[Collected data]
[Start of Attachment]

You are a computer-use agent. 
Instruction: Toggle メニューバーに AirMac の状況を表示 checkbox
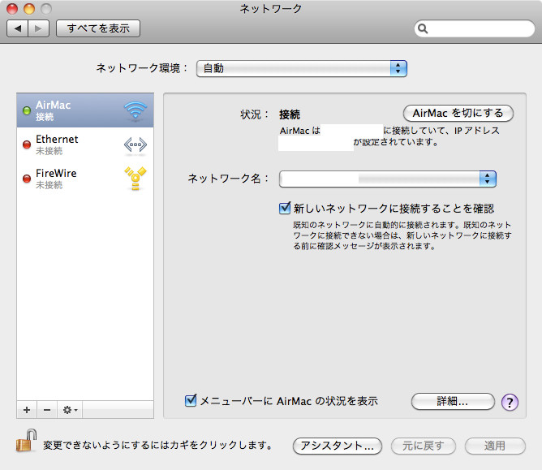(x=191, y=400)
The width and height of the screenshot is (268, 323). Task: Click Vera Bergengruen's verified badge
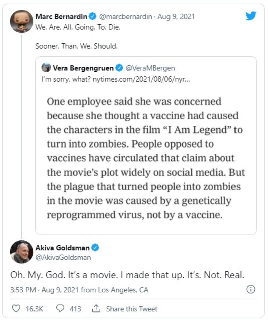119,68
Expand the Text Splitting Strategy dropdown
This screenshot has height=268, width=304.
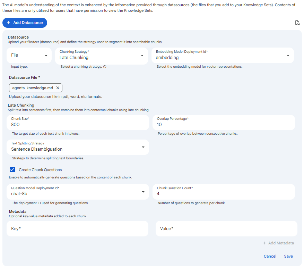78,147
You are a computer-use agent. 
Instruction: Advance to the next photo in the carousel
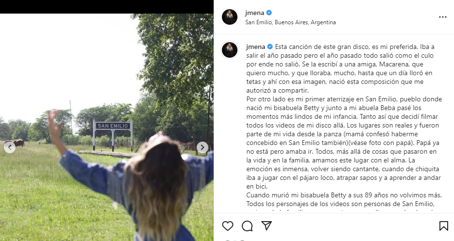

[End of Attachment]

- _About this task_
Beginning with the line that contains "Instruction: Toggle メニューバーに", write out every line through the last one in the records, exactly and without pictures.

- _Solution to the problem_
Instruction: Toggle メニューバーに AirMac の状況を表示 checkbox
(x=191, y=400)
The width and height of the screenshot is (268, 323). Task: Click Vera Bergengruen's verified badge
119,68
Expand the Text Splitting Strategy dropdown
This screenshot has height=268, width=304.
78,147
You are a computer-use agent. 
Instruction: Advance to the next photo in the carousel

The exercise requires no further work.